Data services based on EF context supports data modifications. All other data services use reflection provider which is read only by default until you implement IUpdatable on your custom "service context class".
Data services are technology for creating quickly services exposing your data. They are coupled with their context and it is responsibility of the context to provide abstraction. If you want to make quick and easy services you are dependent on features supported by EF mapping. You can make some abstractions in EDMX, you can make projections (DefiningQuery, QueryView) etc. but all these features have some limitations (for example projections are readonly unless you use stored procedures for modifications).
Data services are not the same as providing connection to database. There is one very big difference - connection to database will ensure only access and execution permissions but it will not ensure data security. WCF Data Services offer data security because you can create interceptors which will add filters to queries to retrieve only data the user is allowed to see or check if he is allowed to modify the data. That is the difference you can tell your colleague.
In case of abstraction - do you want a quick easy solution or not? You can inject abstraction layer between service and ORM but you need to implement mentioned method and you have to test it.
Most simple approach:
DO NOT PUBLISH YOUR TABLES ;)
Make a separate schema
Add views to this
Put those views to EF and publish them.
The views are decoupled from the tables and thus can be simplified and refactored separately.
Standard approach, also for reporting.
Apart from achieving more granular data authorisation (based of certain field values etc) OData also allows your data to be accessible via open standards like JSON/Xml over Http using OAuth. This is very useful for the web/mobile applications. Now you could create a web service to expose your data but that will warrant a change every time your client needs change in the data requirements (e.g. extra fields needed) whereas OData allows this via OData queries. In a big enterprise this is also useful for designing security at infrastructure level as it will only allow the text based (http) calls which can be inspected/verified for security threats via network firewalls'.

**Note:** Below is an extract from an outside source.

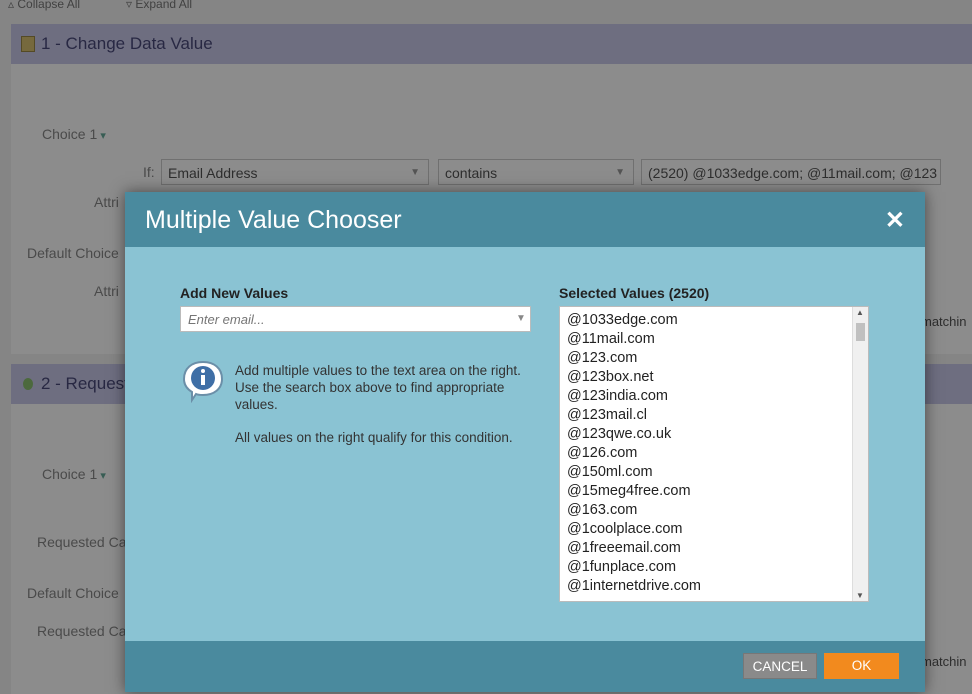 This screenshot has height=694, width=972. I want to click on list-item: @123box.net, so click(634, 378).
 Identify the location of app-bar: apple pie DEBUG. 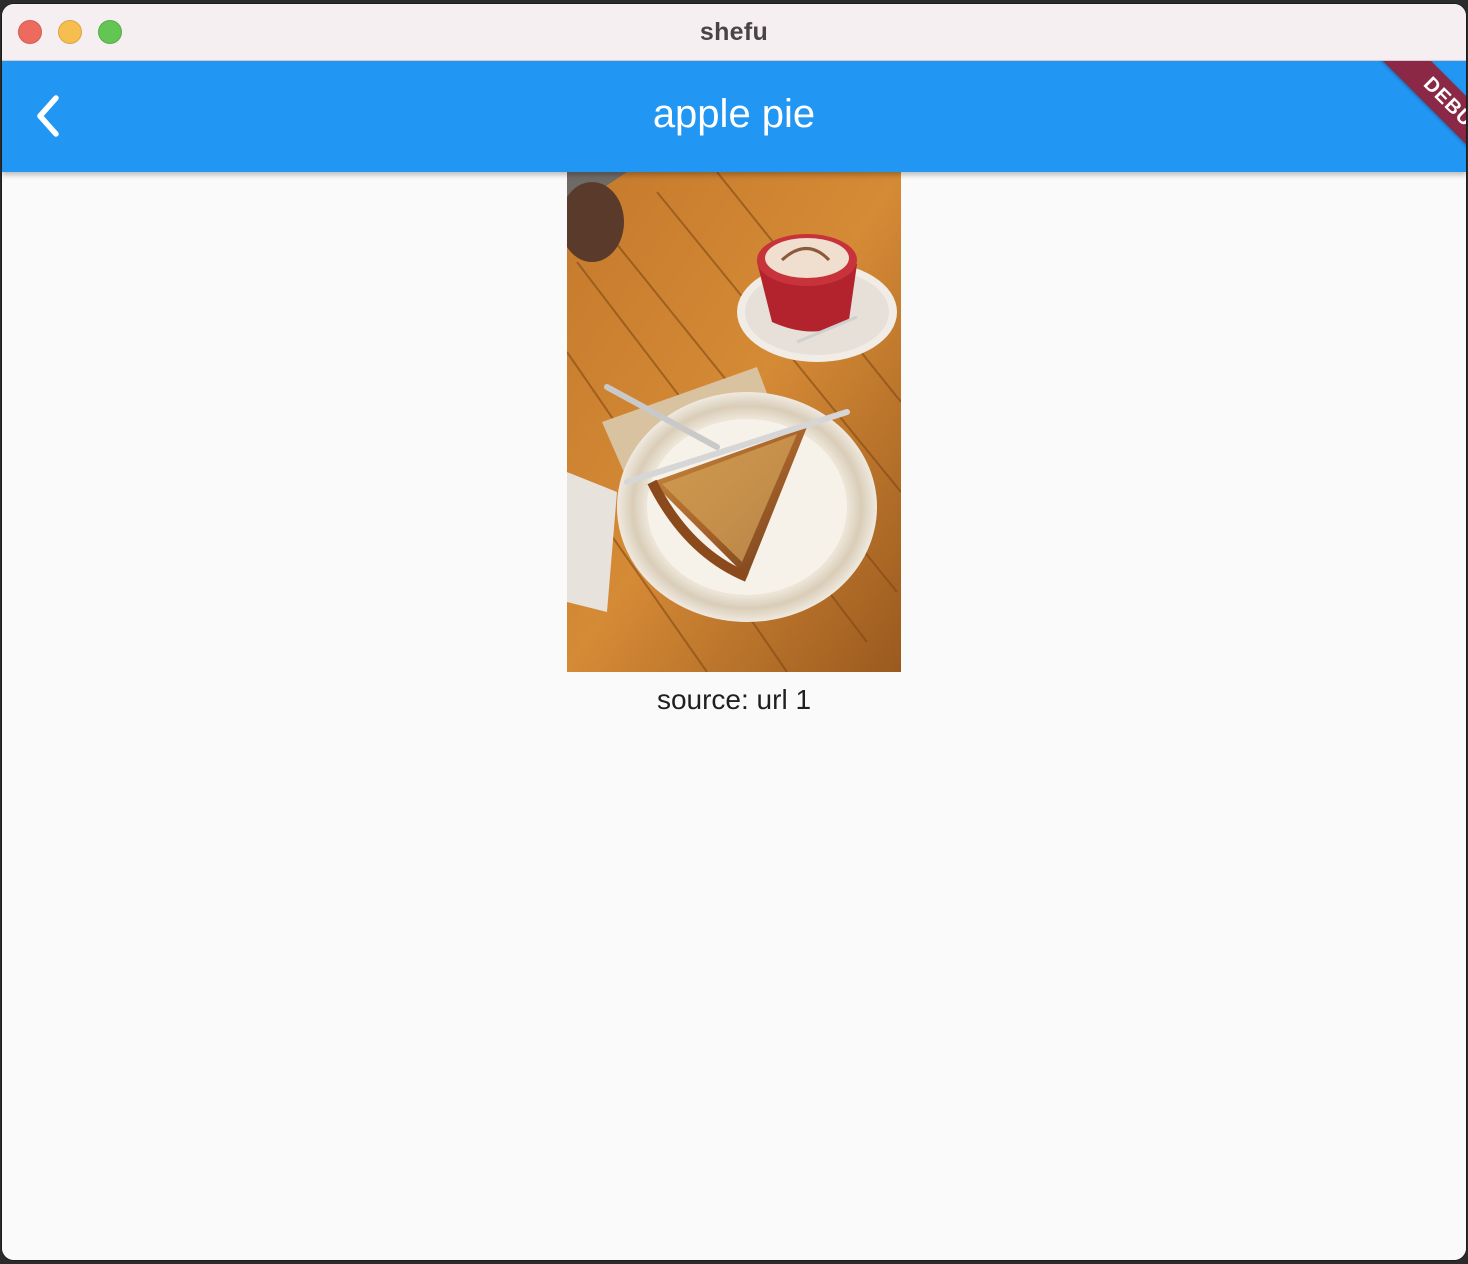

You have some other options for your OData client. Have a look at Simple.OData.Client, described in this article: http://www.codeproject.com/Articles/686240/reasons-to-consume-OData-feeds-using-Simple-ODa
And in case you are familiar with Simple.Data microORM, there is an OData adapter for it:
https://github.com/simplefx/Simple.OData/wiki
UPDATE. My recommendations go for client choice while your question is about setting up your server side. Then of course they are not what you are asking. I will leave however my answer so you aware of client alternatives.